ACTIVITY —
The answer consists solely of the lines running from the one with "Given: Lock layers with the 图层锁定 button" through the final line below, transcribed exactly and without any pictures.

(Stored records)
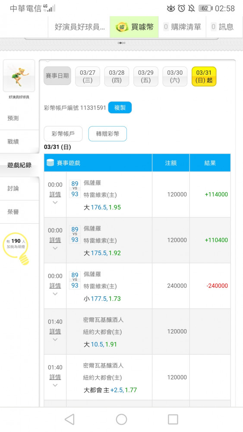The height and width of the screenshot is (432, 243).
Task: Tap the 89 vs 93 score box in first row
Action: point(75,189)
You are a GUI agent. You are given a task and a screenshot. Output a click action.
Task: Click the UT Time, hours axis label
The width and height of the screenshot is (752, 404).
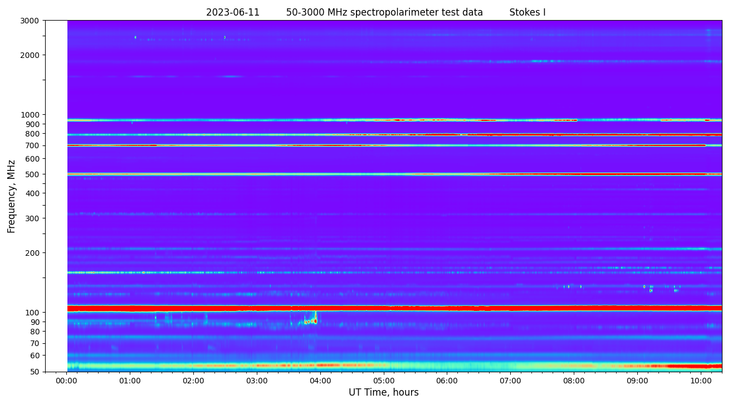tap(383, 392)
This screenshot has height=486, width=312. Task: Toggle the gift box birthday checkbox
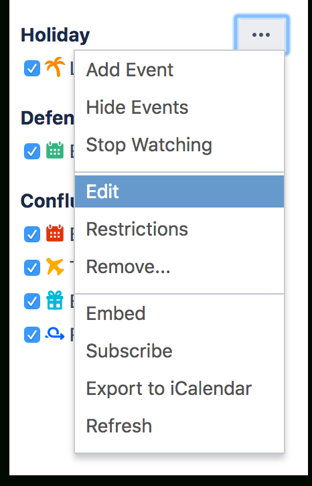(32, 301)
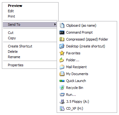Click the CD_XP disc drive icon
This screenshot has height=115, width=119.
pos(62,108)
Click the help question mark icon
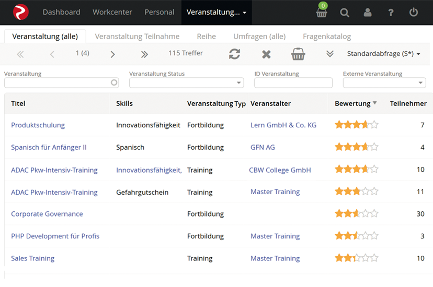This screenshot has width=433, height=287. (391, 13)
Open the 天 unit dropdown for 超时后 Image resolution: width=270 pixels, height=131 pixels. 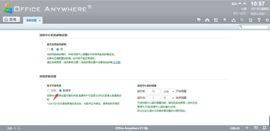pos(168,98)
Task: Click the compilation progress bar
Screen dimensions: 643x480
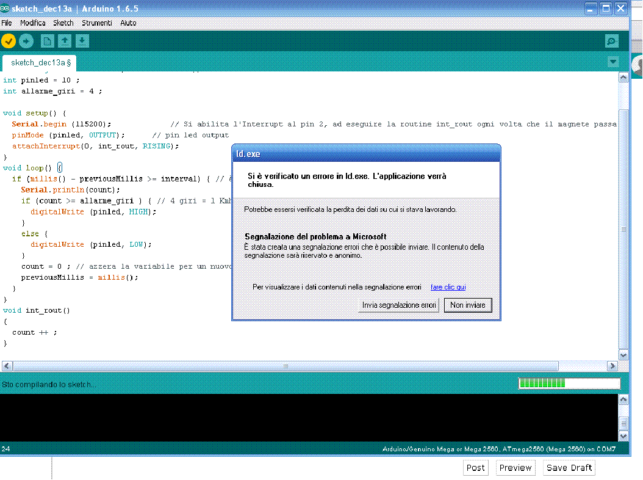Action: (x=569, y=384)
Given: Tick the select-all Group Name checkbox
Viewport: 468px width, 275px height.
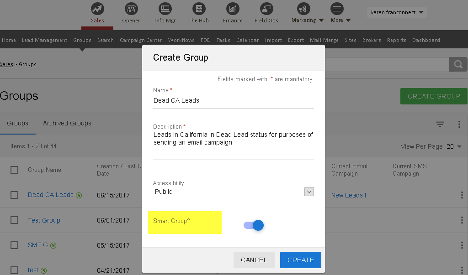Looking at the screenshot, I should pos(15,170).
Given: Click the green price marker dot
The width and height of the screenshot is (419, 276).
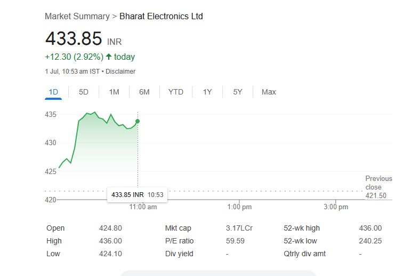Looking at the screenshot, I should click(138, 121).
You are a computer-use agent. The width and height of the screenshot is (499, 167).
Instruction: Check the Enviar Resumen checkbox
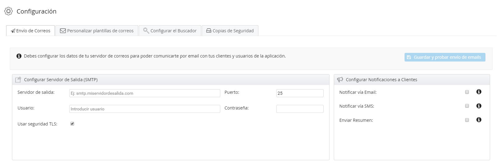(x=467, y=120)
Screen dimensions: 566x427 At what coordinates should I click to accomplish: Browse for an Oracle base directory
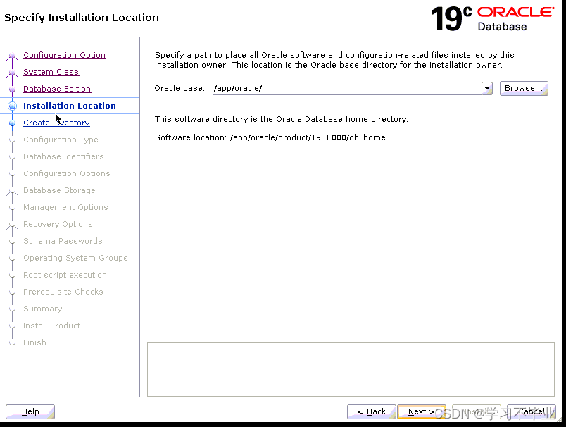(x=523, y=88)
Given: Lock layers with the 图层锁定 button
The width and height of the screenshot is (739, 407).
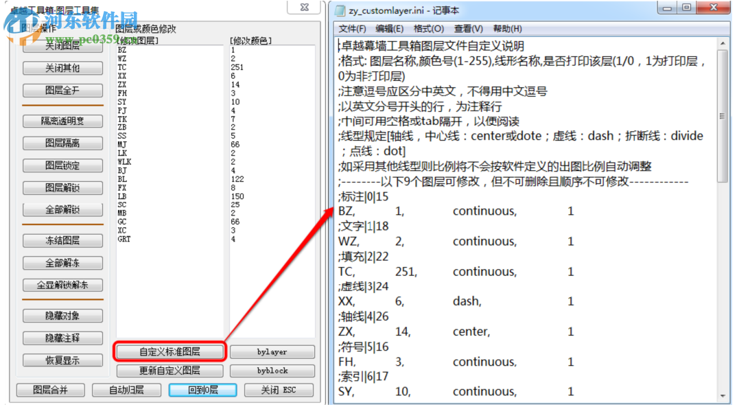Looking at the screenshot, I should click(x=62, y=165).
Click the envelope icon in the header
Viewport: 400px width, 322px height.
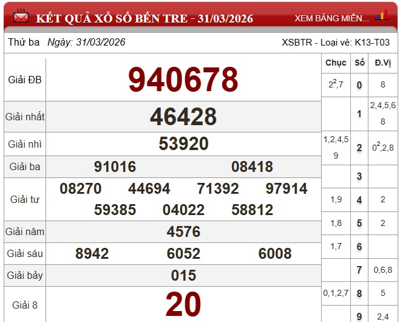pyautogui.click(x=21, y=17)
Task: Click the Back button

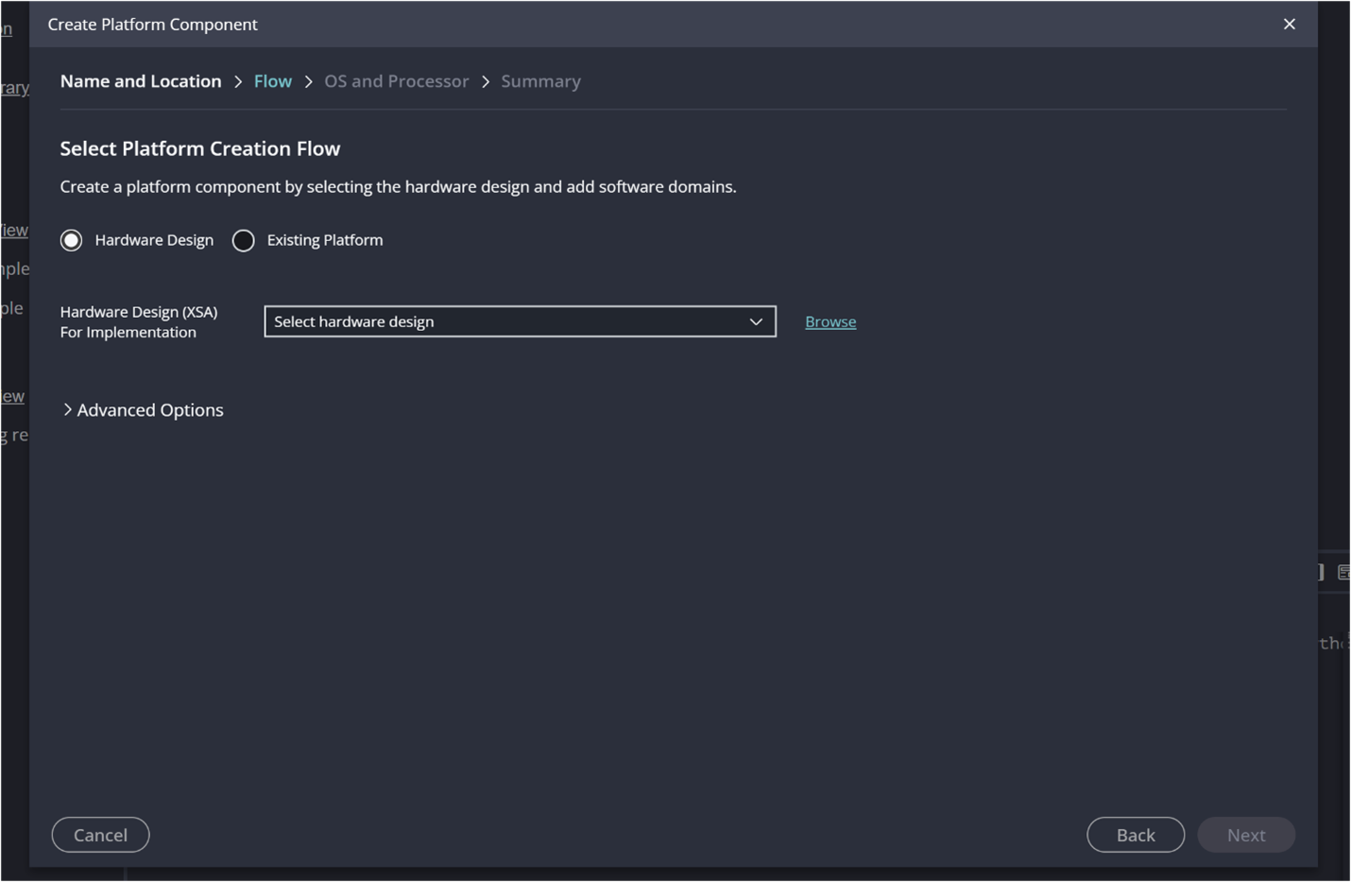Action: point(1135,835)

TASK RESULT —
Given: Lock layers with the 图层锁定 button
The width and height of the screenshot is (739, 407).
Looking at the screenshot, I should click(x=62, y=165).
Click the envelope icon in the header
Viewport: 400px width, 322px height.
pyautogui.click(x=21, y=17)
Task: Click the Back button

Action: point(1135,835)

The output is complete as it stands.